───── TASK INPUTS ─────

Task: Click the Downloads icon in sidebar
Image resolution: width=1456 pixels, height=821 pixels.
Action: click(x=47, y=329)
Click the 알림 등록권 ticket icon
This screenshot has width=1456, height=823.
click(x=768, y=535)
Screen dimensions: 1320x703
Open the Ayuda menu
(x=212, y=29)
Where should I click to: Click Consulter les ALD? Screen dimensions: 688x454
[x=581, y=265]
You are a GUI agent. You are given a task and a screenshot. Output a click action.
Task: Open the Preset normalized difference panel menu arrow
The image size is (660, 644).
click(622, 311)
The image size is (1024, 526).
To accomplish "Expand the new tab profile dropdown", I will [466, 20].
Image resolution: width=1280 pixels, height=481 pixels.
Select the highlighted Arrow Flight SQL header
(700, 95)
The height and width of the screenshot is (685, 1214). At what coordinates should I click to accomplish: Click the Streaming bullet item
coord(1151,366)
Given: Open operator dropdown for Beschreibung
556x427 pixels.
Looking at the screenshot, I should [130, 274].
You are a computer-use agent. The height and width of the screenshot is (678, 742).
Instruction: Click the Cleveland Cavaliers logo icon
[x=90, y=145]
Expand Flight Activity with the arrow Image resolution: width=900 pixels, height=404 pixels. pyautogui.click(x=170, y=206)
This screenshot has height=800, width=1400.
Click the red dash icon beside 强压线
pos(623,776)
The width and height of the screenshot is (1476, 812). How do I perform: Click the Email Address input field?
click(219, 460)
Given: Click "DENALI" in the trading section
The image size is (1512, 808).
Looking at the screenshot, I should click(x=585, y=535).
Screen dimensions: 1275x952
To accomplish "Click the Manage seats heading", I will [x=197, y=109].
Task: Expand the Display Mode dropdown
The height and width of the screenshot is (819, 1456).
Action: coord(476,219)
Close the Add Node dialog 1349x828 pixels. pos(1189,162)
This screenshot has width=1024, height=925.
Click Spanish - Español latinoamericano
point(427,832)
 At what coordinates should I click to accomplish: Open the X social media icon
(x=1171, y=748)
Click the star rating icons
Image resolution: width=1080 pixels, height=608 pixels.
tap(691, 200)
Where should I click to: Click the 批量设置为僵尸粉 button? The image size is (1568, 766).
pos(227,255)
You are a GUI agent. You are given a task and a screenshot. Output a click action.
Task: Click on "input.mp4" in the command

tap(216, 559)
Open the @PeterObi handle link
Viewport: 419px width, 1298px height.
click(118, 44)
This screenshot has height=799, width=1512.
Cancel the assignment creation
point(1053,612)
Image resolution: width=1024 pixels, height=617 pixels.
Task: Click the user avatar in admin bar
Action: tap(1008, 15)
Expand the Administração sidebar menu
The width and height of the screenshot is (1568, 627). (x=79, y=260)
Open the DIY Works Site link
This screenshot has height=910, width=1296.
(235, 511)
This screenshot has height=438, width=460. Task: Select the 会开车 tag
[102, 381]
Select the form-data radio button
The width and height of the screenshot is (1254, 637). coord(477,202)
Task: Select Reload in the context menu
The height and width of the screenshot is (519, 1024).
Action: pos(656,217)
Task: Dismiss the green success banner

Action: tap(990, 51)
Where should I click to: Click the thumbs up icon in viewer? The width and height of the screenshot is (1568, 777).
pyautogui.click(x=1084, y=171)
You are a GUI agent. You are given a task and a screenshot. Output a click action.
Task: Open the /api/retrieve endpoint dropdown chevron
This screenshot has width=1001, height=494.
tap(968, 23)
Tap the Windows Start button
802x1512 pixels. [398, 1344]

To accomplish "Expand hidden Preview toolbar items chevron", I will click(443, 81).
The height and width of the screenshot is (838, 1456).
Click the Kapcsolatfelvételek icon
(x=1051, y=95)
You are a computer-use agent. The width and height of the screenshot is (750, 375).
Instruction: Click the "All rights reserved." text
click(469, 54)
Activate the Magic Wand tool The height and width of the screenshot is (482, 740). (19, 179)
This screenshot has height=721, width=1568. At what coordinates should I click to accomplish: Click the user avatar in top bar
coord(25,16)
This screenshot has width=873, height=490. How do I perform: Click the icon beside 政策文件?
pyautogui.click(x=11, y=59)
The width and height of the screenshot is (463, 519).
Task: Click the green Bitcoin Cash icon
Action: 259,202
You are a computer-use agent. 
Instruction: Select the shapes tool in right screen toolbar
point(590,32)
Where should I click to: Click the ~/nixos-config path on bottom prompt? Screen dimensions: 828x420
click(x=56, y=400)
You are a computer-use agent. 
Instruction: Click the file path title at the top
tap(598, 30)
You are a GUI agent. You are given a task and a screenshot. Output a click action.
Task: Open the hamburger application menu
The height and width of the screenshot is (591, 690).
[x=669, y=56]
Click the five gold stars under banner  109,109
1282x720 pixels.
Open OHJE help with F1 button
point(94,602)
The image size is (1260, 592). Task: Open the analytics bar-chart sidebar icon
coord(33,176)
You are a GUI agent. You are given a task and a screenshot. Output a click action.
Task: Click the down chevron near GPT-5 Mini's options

─────

INSTRUCTIONS FOR THE TASK: Determine how many lines above hold the word "will", then give only that number.

RESPONSE TO THIS EXERCISE: 3